EXCERPT PROVIDED:
:::::
Welcome again to the Convivial Society. This installment follows relatively quickly on the last, and you may be forgiven for not having yet made your way through that one, which came in at 4,500 words (sorry). But, we have some catching up to do, and this essay is only half as long. Read on.
In her testimony before the Senate, Facebook whistleblower Frances Haugen made an observation that caught my attention.
When asked by Senator Todd Young of Indiana to “discuss the short and long-term consequences of body image issues on these platforms,” Haugen gave the following response, emphasis mine:
The patterns that children establish in their teenage years live with them for the rest of their lives. The way they conceptualize who they are, how they conceptualize how they interact with other people, are patterns and habits that they will take with them as they become adults, as they themselves raise children. I’m very scared about the upcoming generation because when you and I interact in person, and I say something mean to you, and I see wince or I see you cry, that makes me less likely to do it the next time, right? That’s a feedback cycle. Online kids don’t get those cues and they learn to be incredibly cruel to each other and they normalize it. And I’m scared of what will their lives look like, where they grow up with the idea that it’s okay to be treated badly by people who allegedly care about them? That’s a scary future.
There is much that is worth discussing in Haugen’s testimony, but these comments stood out to me because they resonated with themes I’ve been working with for some time. Specifically, I’ve been thinking about the relationship among the virtue of pity, embodied presence, and online interactions, which, it seems to me, is precisely what Haugen has in view here.
Back in May I wrote a short post that speculated about a tendency to become forgetful of the body in online situations. “If digital culture tempts us to forget our bodies,” I wondered, “then it may also be prompting us to act as if we were self-sufficient beings with little reason to care or expect to be cared for by another.”
I wrote those lines with Alasdair MacIntyre’s book, Dependent Rational Animals, in mind. In it, MacIntyre seeks to develop an account of the virtues and virtuous communities that takes our bodies, and thus our dependence, as a starting point. So, for example, he writes,
What matters is not only that in this kind of community children and the disabled are objects of care and attention. It matters also and correspondingly that those who are no longer children recognize in children what they once were, that those who are not yet disabled by age recognize in the old what they are moving towards becoming, and that those who are not ill or injured recognize in the ill and injured what they often have been and will be and always may be.
:::::
STATED TASK A:
Condense the essay's paragraph beginning "There is much that is worth discussing" into one or two sentences, keeping its main points.
STATED TASK B:
Repeat word for word the passage of the essay that begins at the words "Welcome again to" and stops after "caught my attention.".
The rows below come from a different source than the essay.
:::::
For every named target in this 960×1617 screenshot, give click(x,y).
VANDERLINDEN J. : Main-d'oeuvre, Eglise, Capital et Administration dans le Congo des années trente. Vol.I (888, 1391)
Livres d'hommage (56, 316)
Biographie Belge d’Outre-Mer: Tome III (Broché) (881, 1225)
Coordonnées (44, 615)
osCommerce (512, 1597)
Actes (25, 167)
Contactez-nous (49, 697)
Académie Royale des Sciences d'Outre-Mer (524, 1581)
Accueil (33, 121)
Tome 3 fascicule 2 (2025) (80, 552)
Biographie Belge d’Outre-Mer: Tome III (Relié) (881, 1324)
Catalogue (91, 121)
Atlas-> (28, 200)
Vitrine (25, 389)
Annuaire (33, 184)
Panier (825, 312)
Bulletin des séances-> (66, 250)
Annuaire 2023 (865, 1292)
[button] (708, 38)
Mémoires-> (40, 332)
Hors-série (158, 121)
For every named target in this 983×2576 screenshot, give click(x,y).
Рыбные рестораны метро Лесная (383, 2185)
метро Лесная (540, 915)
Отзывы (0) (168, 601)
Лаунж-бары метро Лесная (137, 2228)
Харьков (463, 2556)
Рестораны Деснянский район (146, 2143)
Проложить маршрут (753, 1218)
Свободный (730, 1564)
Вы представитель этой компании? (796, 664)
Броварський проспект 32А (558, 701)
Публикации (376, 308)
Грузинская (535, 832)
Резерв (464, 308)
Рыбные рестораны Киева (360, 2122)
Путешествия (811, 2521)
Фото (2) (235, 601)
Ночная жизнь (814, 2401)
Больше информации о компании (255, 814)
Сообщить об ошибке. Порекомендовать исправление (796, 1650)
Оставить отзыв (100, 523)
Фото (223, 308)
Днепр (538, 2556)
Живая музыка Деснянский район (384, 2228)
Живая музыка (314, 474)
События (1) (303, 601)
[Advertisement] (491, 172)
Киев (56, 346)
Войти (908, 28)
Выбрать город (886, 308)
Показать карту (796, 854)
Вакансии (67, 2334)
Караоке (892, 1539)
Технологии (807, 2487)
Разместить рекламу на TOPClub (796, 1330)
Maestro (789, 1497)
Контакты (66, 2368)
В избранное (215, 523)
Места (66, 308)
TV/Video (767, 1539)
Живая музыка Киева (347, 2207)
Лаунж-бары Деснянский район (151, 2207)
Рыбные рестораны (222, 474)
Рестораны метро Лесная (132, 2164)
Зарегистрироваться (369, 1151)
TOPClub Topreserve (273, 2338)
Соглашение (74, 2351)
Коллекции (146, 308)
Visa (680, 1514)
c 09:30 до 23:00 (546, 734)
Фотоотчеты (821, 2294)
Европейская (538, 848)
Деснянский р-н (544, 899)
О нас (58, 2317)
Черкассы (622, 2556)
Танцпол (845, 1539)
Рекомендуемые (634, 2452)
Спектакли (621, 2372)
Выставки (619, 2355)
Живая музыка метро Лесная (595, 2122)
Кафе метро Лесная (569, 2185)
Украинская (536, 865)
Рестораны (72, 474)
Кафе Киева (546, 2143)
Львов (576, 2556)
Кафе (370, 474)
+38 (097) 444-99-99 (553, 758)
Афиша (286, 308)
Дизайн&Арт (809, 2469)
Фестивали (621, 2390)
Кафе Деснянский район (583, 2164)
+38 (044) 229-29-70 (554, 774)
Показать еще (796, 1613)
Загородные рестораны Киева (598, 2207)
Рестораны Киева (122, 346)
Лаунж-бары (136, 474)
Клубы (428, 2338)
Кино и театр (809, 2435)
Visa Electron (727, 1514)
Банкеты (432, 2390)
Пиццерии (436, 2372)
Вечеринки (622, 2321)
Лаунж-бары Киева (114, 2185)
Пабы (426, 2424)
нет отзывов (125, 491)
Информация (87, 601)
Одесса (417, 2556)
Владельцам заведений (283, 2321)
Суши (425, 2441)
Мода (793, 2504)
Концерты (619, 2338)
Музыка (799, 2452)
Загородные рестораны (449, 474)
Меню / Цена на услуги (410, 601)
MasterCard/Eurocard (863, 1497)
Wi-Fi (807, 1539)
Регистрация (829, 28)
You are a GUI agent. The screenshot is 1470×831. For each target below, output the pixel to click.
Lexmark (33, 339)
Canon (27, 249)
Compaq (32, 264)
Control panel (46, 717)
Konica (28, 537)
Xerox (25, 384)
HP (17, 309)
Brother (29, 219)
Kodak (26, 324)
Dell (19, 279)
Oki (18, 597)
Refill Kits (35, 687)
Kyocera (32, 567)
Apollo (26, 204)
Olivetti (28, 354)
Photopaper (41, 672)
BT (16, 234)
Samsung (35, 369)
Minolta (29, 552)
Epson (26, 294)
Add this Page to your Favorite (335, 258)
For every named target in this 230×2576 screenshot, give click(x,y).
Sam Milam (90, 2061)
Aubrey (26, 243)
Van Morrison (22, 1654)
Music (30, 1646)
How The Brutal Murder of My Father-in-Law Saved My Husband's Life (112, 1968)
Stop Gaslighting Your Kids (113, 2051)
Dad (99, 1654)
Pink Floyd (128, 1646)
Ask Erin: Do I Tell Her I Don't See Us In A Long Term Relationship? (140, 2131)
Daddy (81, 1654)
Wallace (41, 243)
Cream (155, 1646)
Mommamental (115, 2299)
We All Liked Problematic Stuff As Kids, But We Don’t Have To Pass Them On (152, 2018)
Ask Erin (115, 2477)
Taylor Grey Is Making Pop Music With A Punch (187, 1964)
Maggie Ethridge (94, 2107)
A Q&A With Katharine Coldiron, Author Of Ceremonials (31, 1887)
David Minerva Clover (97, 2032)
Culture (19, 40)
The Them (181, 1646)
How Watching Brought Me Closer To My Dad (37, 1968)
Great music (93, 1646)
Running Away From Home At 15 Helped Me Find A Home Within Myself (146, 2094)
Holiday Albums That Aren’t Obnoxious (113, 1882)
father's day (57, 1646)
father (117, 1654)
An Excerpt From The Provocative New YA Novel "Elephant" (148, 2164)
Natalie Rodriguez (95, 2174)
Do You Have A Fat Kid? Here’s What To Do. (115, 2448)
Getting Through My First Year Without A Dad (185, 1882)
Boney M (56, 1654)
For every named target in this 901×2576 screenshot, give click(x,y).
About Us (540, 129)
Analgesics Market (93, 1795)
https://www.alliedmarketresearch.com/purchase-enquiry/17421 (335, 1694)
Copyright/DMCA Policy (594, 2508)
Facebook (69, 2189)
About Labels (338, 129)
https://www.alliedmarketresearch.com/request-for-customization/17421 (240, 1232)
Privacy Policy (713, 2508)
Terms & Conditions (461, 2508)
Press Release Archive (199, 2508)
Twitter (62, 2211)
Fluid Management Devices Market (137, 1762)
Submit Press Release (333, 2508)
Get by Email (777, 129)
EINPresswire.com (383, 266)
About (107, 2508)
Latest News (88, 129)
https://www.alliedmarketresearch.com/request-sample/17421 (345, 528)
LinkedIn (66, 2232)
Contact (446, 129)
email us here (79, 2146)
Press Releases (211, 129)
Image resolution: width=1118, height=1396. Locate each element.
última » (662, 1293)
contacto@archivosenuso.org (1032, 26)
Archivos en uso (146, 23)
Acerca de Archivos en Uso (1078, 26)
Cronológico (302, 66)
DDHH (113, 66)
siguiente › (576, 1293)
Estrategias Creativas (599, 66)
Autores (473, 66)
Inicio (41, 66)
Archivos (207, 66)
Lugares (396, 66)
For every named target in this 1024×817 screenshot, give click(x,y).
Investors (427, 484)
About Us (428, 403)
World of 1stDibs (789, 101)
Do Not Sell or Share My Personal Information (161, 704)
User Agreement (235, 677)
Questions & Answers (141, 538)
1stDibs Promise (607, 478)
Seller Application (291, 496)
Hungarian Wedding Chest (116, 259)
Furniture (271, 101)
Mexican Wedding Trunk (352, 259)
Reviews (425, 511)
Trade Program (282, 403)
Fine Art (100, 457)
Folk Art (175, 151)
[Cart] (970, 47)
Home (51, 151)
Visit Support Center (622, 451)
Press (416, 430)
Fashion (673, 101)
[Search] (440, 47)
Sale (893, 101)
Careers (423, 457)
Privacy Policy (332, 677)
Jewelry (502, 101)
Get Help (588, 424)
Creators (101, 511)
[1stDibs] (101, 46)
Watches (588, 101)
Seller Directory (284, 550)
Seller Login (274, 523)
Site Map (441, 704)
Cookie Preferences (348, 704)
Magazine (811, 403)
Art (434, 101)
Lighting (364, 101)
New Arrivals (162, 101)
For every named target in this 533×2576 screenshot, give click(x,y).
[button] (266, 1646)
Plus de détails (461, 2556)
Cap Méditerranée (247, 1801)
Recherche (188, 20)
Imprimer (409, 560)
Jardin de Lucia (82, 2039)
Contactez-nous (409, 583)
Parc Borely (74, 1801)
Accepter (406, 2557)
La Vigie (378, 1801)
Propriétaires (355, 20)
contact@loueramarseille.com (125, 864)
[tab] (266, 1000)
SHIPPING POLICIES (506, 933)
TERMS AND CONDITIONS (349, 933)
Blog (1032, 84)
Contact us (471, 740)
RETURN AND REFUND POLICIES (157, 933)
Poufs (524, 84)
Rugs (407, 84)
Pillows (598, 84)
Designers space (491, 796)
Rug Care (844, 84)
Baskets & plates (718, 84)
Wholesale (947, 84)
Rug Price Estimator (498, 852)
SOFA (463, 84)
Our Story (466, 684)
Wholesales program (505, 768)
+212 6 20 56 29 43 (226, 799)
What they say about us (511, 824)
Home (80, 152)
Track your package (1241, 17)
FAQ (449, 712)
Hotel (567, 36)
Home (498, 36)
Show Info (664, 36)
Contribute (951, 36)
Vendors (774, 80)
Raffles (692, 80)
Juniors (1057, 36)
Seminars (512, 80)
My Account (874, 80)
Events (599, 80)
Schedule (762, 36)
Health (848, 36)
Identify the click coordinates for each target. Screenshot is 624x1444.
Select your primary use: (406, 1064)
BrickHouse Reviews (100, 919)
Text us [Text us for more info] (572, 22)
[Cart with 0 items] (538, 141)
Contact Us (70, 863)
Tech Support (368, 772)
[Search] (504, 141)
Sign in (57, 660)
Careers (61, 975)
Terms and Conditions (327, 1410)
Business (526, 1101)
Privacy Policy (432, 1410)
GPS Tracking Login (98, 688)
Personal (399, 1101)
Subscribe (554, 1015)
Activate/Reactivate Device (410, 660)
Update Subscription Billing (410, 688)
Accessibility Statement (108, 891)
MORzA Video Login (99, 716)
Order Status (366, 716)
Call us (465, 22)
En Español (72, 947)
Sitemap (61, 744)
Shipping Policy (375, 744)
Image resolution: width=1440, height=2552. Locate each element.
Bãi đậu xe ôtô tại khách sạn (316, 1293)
:::::
WORKED SOLUTION A:
Though much in Haugen's testimony merits discussion, these comments stood out to me because they echo themes I have long been exploring: the relationship among the virtue of pity, embodied presence, and online interactions, which I believe is exactly what Haugen has in view.

WORKED SOLUTION B:
Welcome again to the Convivial Society. This installment follows relatively quickly on the last, and you may be forgiven for not having yet made your way through that one, which came in at 4,500 words (sorry). But, we have some catching up to do, and this essay is only half as long. Read on.
In her testimony before the Senate, Facebook whistleblower Frances Haugen made an observation that caught my attention.